> _Required work_
Exclude all pictures, then restate the entries below word for word.
==== Data to process
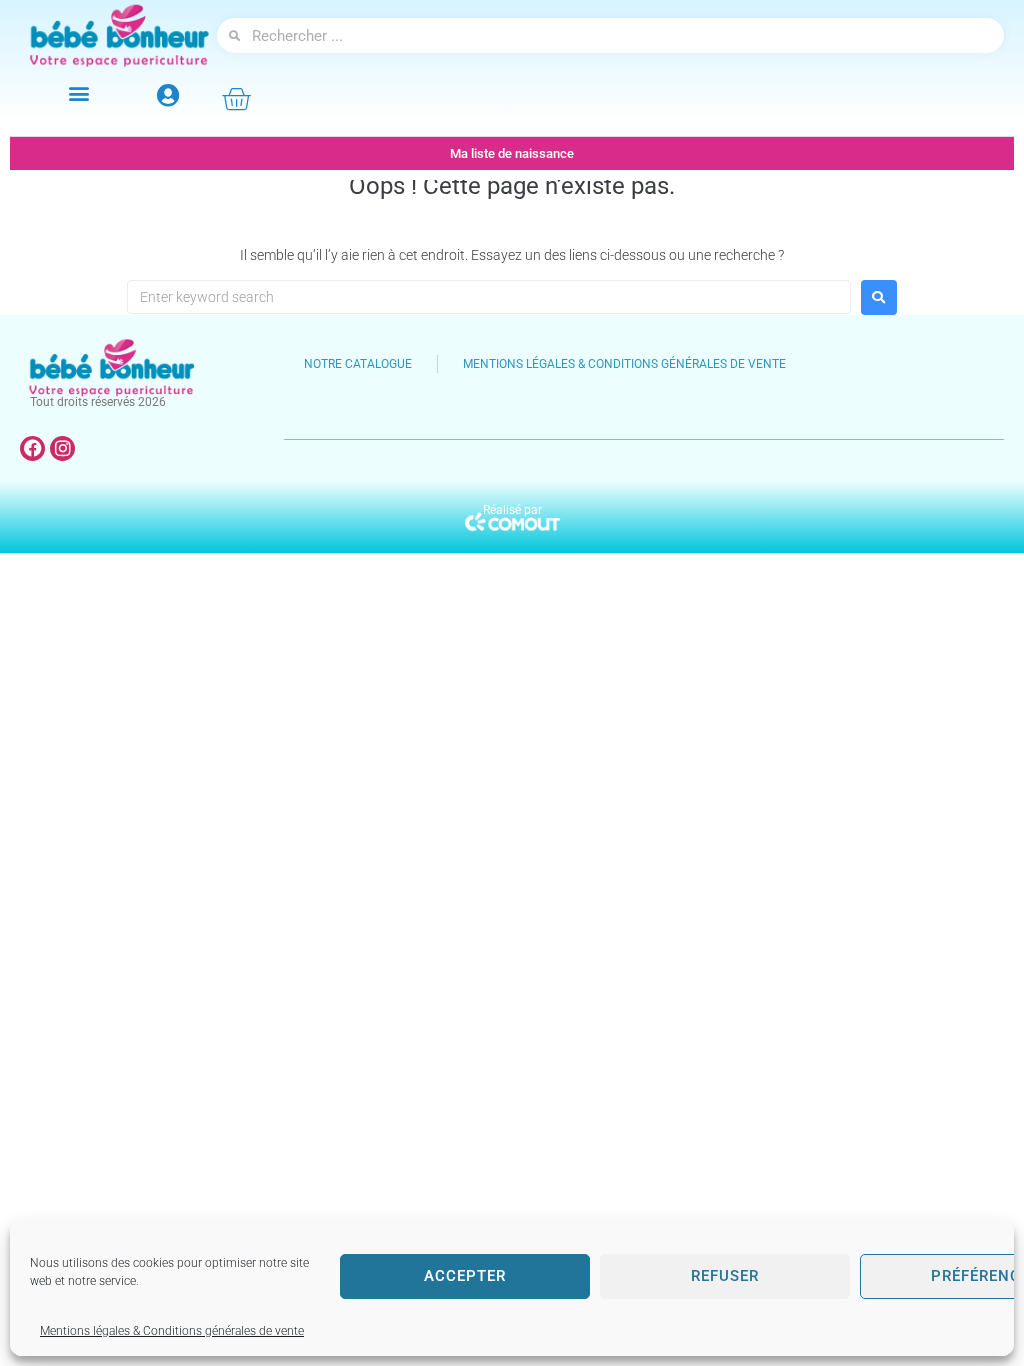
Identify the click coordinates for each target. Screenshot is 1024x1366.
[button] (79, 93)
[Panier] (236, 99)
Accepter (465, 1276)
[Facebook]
========
> _Response area_
Identify the click coordinates for each target. Screenshot is 1024x1366.
[button] (79, 93)
[Panier] (236, 99)
Accepter (465, 1276)
[Facebook]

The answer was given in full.